Since then, authorities have arrested around 75,000 people, without due process, and suspended fundamental constitutional rights indefinitely.
But the effect was undeniable. The three gangs that made the country one of the most violent places on earth have lost any semblance of power.
“The main pillar on which he has built his popular support is what the government has done on security,” said Omar Serrano, vice-rector for social engagement at the José Simeón Cañas Central American University. “The state of emergency is what people appreciate most.”
Mr. Bukele, a descendant of a family of Palestinian migrants who arrived in Central America in the early 20th century, was one of eight siblings raised in Escalón, an upper-middle-class neighborhood in San Salvador, the capital. I studied at an elite bilingual high school.
After working as a publicist on political campaigns, Bukele moved into politics in 2011 and quickly rose to fame.
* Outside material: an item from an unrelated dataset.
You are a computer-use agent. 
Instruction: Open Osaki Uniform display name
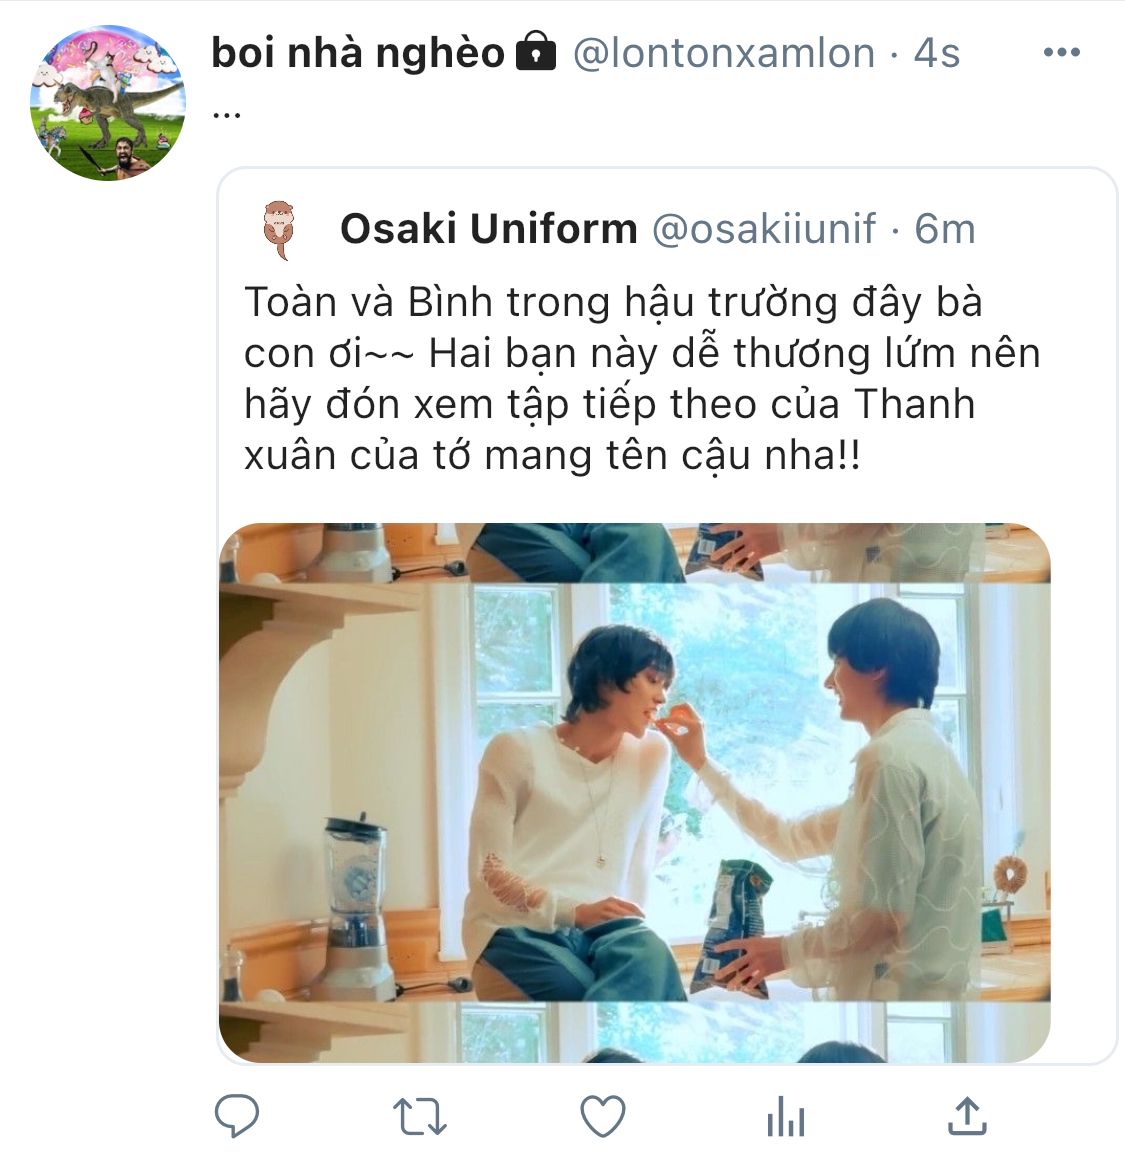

At age 30, he became mayor of Nuevo Cuscatlan, a town on the outskirts of San Salvador, representing the left-wing Farabundo Martí National Liberation Front party, or FMLN.
Three years later he became mayor of San Salvador, a position considered a stepping stone to the presidency. Ahead of the 2019 presidential election, he created his own New Ideas party but ran as a candidate for a small right-wing party, GANA, to meet the legal requirements to compete. He sailed to victory with a vow to break with the corrupt politics of the past.
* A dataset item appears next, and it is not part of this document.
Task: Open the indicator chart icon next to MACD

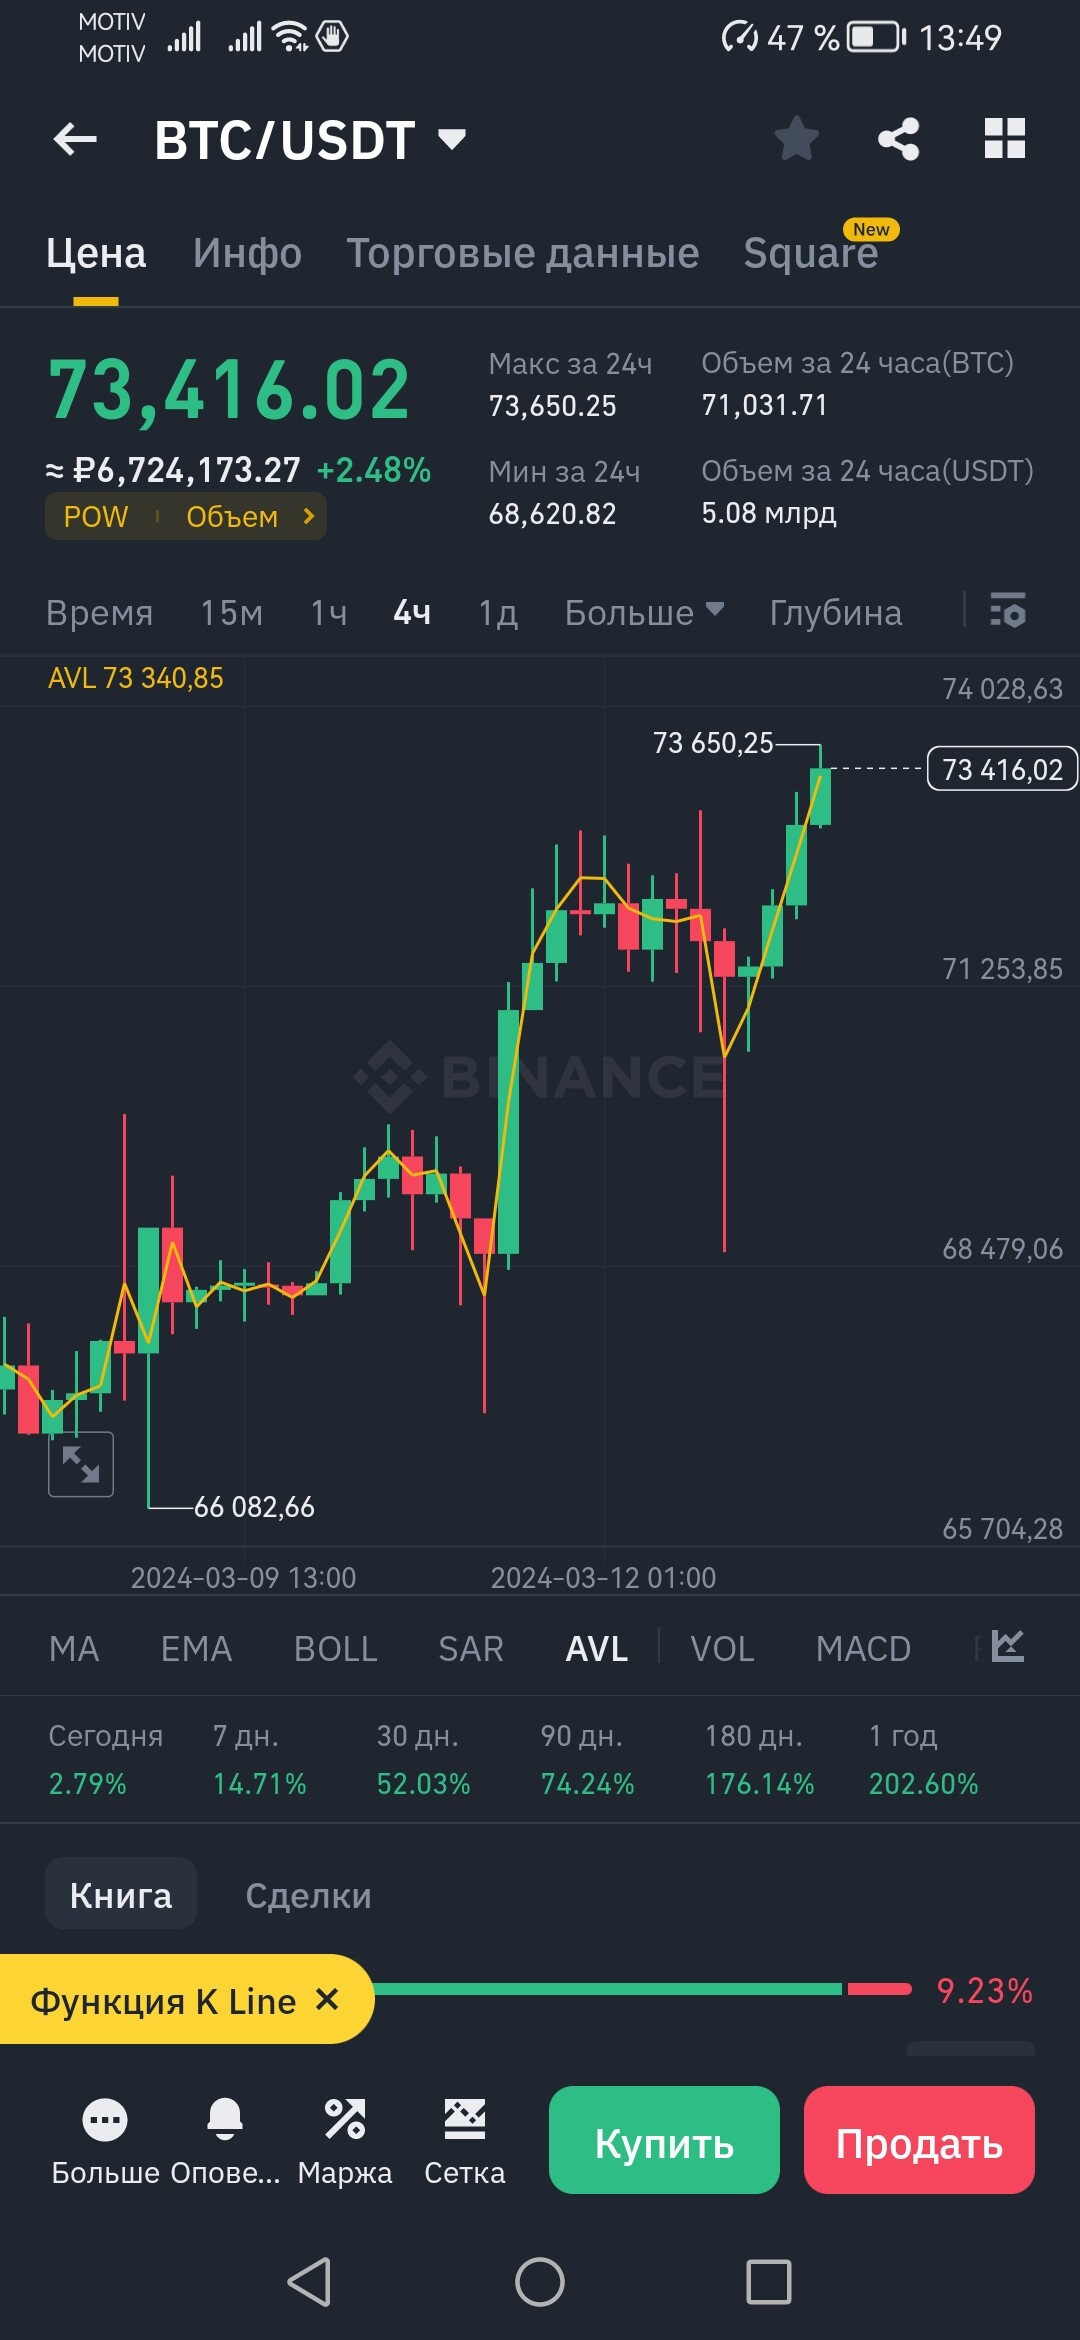Action: coord(1008,1646)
Once in office, however, he turned to tactics that many saw as a return to the autocratic leadership over which the country had fought a 12-year civil war.
He marched soldiers into the legislature to pressure legislatures to approve government funding and later replaced an attorney general who was investigating corruption in his administration.
In 2021, after winning an absolute majority in Congress, his party replaced senior Supreme Court justices, who within months reinterpreted the Constitution to allow Bukele to compete for the presidency again.
Yet his appeal went almost unheard at home and among a sizable contingent of fans across the hemisphere. Politicians from Colombia to Ecuador have vowed to emulate him.
Erlinda Vela Gutiérrez, who runs a stall selling tchotchkes at a San Salvador market, said she had been inundated with tourists asking for accessories featuring the face of the man she called “my beloved president.” She has magnets, mugs, key rings and figurines.
Ms. Vela Gutiérrez, who lives in Las Margaritas, a neighborhood outside San Salvador that was once a bastion of the ruthless MS-13 gang, said whether Mr. Bukele was breaking democratic rules was not a concern.
“If he runs for president 10 times, I will take him 10 times,” he said. He said he has already sent his family in Maryland a batch of “hats, shirts, jackets, just from Bukele.”
This election will be the first time that Salvadorans living abroad will vote en masse, after the government allowed early voting on an app, a move that analysts say was designed to capitalize on Bukele’s popularity among those who emigrated to the United States.
More than 140,000 Salvadorans abroad have already voted, compared to fewer than 4,000 in the last election, five years ago. Voting in the election arose in states with large Salvadoran communities, such as Virginia, California, and New York.
The five opposition presidential candidates have won almost no support in polls, including contenders from the right-wing Arena and the left-wing FMLN party, which has dominated Salvadoran politics for 30 years.